Una breve riflessione sul mondo che verrà
A oggi, per coloro che hanno un’età compresa tra i 30 e gli 80 anni, non c’è evento nella mente che risulti più presente del Covid-19. Non è un caso, infatti, che tutti tendiamo ad attribuire alla pandemia l’esaurimento della più grande spinta globalizzatrice della storia.
In verità la globalizzazione è in crisi da molto più tempo, almeno una decina d’anni.
La fase che si aprì con la caduta del muro di Berlino fu quella della “iperglobalizzazione”, quando da un giorno all’altro le aziende dell’Europa occidentale si ritrovarono con una fonte di lavoro qualificata a basso costo recuperata dalla vicina Europa dell’Est. Poi arrivó anche la Cina che si aprì sempre di più a seguito del suo ingresso nel Wto.
La festa della globalizzazione è finita con la crisi finanziaria del 2008.
Si è cominciato a parlare di un ritorno del protezionismo perché aumentavano in maniera sempre più diffusa la paura e l’incertezza con la conseguenza che molte filiere produttive su sono accorciate, alcuni comparti sono rientrati e gli investimenti in robotica sono aumentati per ridurre il costo del lavoro.

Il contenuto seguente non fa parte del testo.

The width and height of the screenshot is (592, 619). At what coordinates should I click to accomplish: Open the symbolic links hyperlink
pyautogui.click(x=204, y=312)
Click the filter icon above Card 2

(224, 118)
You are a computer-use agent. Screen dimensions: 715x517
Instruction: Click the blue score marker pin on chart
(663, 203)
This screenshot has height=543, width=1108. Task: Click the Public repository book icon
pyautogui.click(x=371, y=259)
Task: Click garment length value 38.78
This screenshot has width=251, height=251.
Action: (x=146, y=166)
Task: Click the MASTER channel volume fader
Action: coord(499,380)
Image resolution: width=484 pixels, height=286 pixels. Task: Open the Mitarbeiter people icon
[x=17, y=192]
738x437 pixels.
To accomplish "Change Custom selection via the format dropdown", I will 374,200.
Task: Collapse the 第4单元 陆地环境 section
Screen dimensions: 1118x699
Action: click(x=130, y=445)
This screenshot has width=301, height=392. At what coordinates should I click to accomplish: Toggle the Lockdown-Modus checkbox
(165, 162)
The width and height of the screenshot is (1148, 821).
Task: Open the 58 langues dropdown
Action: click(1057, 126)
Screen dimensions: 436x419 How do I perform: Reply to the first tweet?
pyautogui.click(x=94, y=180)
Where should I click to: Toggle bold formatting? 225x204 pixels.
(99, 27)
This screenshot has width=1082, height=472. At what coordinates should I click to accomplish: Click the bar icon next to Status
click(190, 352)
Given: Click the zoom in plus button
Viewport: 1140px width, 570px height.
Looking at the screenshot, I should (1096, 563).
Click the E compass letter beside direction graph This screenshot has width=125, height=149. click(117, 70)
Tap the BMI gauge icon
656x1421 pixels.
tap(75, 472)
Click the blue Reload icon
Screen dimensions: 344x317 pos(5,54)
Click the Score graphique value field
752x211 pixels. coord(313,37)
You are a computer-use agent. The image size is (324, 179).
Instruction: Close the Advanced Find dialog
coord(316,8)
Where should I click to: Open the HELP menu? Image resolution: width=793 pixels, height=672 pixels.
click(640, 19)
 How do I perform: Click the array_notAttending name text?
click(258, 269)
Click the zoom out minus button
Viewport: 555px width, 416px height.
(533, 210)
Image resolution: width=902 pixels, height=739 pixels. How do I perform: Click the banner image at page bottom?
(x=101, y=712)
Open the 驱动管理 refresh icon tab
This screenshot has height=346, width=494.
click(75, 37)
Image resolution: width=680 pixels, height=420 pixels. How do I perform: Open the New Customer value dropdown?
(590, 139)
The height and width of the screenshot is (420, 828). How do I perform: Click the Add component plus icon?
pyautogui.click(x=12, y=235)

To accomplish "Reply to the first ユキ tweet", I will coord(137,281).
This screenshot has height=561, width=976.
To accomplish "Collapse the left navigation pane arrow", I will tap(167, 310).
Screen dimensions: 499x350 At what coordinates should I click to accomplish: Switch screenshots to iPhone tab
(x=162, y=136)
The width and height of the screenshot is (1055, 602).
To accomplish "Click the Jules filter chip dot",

Dopo la crisi del 2008, negli ultimi dieci anni, i venti maggiori paesi al mondo, tra quelli industriali e quelli emergenti, hanno cominciato a isolarsi, tutelando la loro agricoltura e difendendosi con nuovi dazi dal presunto dumping (esportazione di merci a prezzi molto più bassi rispetto a quelli del mercato interno) dei partner commerciali.
Non basta però sostituire gli esseri umani con i robot per aumentare la produttività: ci vogliono anche creatività e innovazione.
Siamo davvero certi che oltre ai progressi sul digitale della Cina, il popolo mandarino sia davvero così innovatore e creativo? Qualche dubbio ce l’ho se penso che quel popolo è sorvegliato e ha poca libertà essendo guidato in maniera invadente dal suo presidente a vita che governa con pieni poteri.
Anche gli USA si stanno mettendo i bastoni tra le ruote da soli, con la politica protezionistica un po’ grossolana di Trump che sta anche bloccando gli immigrati che sono quelli che in gran parte hanno dato vita alle nuove idee e che hanno contribuito a creare una parte significativa di “unicorni”, quelle start up che valgono più di un miliardo di dollari.
Potrebbe allora arrivare l’ora dell’Europa, soprattutto se sa cooperare e superare la rabbia dei paesi del sud, che si sentono abbandonati.
I 450 milioni di abitanti dell’UE permettono economie di scala simili a quelle che ha garantito la globalizzazione. Lo scontro sul
Recovery Fund, per quanto forte, deve arrivare a una sintesi, nell’interesse di questo grande mercato europeo che, in fondo, ha anticipato in piccolo la globalizzazione. Le ingenti risorse messe a disposizione non dovranno però essere sprecate in regali elettorali elargiti dai governi nazionali: questa è la vera scommessa dell’Italia per la sua ripresa.